PCC Participants' Meeting Summary
ALA 2007 Annual Conference
DC Convention Center, Room 201
Washington, D.C.
June 24, 2007
4:00-6:00 p.m.
PCC Chair Mechael Charbonneau (Indiana University) opened the meeting with
the introduction of chair elect Rebecca Mugridge (Pennsylvania State
University) The Chair's program review included the introduction of new
institutional members: The Frick Art Reference Library (BIBCO); Pennsylvania
State University and the University of Pennsylvania (CONSER); new NACO
funnel projects in New Jersey and Utah with independent members in South
Carolina, Mexico, and India; and several new SACO only members in the
United States and Canada. Statistics this year provide a milestone. The
LC/NACO Authority File now contains seven million records. NACO members have
contributed 39% of that total. LCSH, the largest subject authority file in
the world, now has 308,000 subject authority records, of which 14% are from
PCC members.
As part of the program review that went into
PCC2010: Planning for the Future, a
revised governance document has been posted to the PCC Web site; the
tactical objectives and action items are near completion.

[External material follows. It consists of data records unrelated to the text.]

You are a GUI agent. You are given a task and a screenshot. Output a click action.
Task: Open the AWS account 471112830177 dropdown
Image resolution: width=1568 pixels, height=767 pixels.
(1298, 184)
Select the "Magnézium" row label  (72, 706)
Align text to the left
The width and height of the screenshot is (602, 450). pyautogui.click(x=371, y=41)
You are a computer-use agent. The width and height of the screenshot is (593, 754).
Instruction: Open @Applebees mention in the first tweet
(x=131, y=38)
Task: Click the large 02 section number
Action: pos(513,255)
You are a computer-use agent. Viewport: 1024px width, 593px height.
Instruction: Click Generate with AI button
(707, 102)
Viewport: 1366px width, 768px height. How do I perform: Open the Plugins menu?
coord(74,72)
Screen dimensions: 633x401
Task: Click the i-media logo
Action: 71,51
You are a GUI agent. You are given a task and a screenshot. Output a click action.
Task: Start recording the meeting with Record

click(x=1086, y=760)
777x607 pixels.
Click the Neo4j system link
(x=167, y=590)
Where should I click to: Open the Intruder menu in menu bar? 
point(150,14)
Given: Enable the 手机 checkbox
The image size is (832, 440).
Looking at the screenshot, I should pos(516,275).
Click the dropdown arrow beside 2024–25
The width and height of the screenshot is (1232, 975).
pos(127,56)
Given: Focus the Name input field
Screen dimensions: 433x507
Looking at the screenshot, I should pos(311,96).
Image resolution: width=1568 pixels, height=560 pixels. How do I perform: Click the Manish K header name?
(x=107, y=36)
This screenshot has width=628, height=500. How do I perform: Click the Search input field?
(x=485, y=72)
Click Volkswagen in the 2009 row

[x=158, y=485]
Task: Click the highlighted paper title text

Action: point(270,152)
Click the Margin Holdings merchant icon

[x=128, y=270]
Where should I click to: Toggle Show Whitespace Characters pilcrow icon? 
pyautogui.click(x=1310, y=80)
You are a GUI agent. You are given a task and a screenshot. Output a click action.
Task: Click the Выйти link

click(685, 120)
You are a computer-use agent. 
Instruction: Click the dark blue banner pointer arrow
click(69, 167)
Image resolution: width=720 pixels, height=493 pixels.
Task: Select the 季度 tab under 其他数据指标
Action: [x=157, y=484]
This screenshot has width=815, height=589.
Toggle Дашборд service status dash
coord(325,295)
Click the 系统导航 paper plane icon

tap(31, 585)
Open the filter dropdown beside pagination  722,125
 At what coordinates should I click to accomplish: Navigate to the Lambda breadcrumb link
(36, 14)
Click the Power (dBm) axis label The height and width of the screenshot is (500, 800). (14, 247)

Charbonneau introduced several new faces to the meeting: the recent Policy
Committee elections have brought in Robert Ellett (Joint Forces Staff
College) festively flashed the meeting as a BIBCO representative; David
Banush (Cornell University) for CONSER; James Mouw (University of Chicago)
for NACO; and David Miller (Curry College) as the first SACO representative.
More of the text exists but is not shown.